School. Have been tiring especially this month. Fasting. I've been sleeping in class instead of working my heads off. I'm awfully tired. Ah, I need alot of sleep. I'm serious. alot alot alot.

Almost a week not in contact with him.
I'm tired. goodbye.


Wednesday, September 10, 2008

I'm finally home.

School was fine. Except that my tummy ache like so badly that I wanna cry. And I got no shoulders to cry on. Bleargh. Kental.

Okay let's start then entry proper. Mother didn't cook for sahur so, my sister woke up at 4am
and ordered macdonalds thinking the delivery will take the most 1 hour. But to our surprise, we received calls at 4.25am saying that our food is here. 25 minutes. Awesome.

Not so awesome, left the food on the dining table and continued sleeping. Well actually, it's my sister who got up and collected the food while me and my lazy ass continued sleeping till 5.15am.
Had sahur & then prepared for school.

Batik was alright. The teacher is turning nastier. Gah! chilax Irah.

Left school with Afee around 4 plus I guess. I went home without my watch & I'm pretty pissed off I must say.

Not forgetting that someone stole my calculator, again. What the fuck lah ass. Give me back can or not? I've paste my name ON THE CALCULATOR & THE COVER. Still can't see that it doesn't belong to you? Omg. Whoever, return. Sucha crap that can't afford a calculator and go stealing people's? what an idiot. I didn't misplace it and I'm 110% sure I didn't. so, give me back lah stealer. I'm sorry but I'm angry.

go and die people.

NABIL, I WANT MY WATCH BACK. & AKU MARAH DGN KAU. dah diam.
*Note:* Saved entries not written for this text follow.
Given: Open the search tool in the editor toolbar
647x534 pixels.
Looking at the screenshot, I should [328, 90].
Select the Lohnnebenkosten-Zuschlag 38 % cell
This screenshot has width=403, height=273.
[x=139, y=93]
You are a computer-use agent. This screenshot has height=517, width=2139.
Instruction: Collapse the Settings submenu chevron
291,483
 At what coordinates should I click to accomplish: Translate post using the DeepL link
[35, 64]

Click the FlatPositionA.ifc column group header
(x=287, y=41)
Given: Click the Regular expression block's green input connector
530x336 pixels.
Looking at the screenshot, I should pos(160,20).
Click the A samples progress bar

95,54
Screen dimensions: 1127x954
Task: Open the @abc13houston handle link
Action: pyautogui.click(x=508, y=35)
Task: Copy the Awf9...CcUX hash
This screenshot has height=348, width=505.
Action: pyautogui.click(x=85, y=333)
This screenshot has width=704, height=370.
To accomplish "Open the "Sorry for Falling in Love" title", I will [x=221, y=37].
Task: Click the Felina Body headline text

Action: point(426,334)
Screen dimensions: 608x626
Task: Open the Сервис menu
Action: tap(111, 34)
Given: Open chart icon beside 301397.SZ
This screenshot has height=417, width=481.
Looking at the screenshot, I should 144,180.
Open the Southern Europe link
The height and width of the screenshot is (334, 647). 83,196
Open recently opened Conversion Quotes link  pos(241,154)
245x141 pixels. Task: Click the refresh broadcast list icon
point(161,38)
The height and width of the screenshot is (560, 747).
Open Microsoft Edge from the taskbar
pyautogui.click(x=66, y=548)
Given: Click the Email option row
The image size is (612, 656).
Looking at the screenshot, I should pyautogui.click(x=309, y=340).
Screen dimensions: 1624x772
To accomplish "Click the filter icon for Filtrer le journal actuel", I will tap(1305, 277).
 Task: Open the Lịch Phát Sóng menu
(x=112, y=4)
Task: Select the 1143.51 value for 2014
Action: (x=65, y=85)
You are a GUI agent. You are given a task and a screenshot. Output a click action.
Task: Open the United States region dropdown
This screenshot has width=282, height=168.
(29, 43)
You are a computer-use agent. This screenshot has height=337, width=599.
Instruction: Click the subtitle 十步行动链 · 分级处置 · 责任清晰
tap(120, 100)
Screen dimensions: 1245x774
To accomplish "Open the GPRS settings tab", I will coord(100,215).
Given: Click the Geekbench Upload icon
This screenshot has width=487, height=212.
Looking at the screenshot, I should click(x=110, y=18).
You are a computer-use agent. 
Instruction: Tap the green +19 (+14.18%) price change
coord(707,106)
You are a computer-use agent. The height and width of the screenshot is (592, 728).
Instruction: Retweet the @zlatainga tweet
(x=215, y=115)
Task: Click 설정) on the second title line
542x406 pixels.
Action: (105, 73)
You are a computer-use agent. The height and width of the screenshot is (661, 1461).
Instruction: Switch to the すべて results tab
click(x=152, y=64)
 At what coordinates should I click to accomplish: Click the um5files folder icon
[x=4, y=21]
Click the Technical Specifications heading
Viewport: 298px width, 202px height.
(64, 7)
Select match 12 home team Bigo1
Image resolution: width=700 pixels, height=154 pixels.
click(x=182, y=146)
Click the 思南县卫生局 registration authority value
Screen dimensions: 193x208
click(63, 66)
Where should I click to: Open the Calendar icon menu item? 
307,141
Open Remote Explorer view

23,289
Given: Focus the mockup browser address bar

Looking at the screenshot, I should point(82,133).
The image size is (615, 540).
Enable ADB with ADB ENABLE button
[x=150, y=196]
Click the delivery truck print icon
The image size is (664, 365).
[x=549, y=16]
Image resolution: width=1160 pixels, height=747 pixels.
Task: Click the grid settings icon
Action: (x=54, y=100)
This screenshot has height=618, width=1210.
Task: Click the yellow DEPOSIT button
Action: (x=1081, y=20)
Tuesday, September 09, 2008



HAHA. Before I begin, let's wish my only brother a
HAPPY 21ST Birthday. Happy NS-ing okay? <3>



Alright.

School? Yeah, school was fine today except that I got very sleepy during the first two periods and I went to sleep for a few minutes before heading to Mother Tongue lesson. And yes, MT lesson, another sleepy one. My vision became so blur when I started to do my letter writing. Hariz sat next to me. Funny (: And ohh, didn't know Hariz got sucha nice body and awesome abs. Like WHOAAAAAAAAAAAAAAAAA.
ok, lols.



So, I'm struggling now with all the deadlines I have to meet. Actually, I've cross the deadline. heh. Sorry teachers. But I'm thankful that even after I handed in nice development of Ideas with no layouts & final work, Mr Isham still return my work back & told me to complete. And Irah, after knowing how kind Mr Isham is, you're still one stubborn brat who do want to do. Am I not interested or it is just that I don't have the sense of urgency? Ah, kental.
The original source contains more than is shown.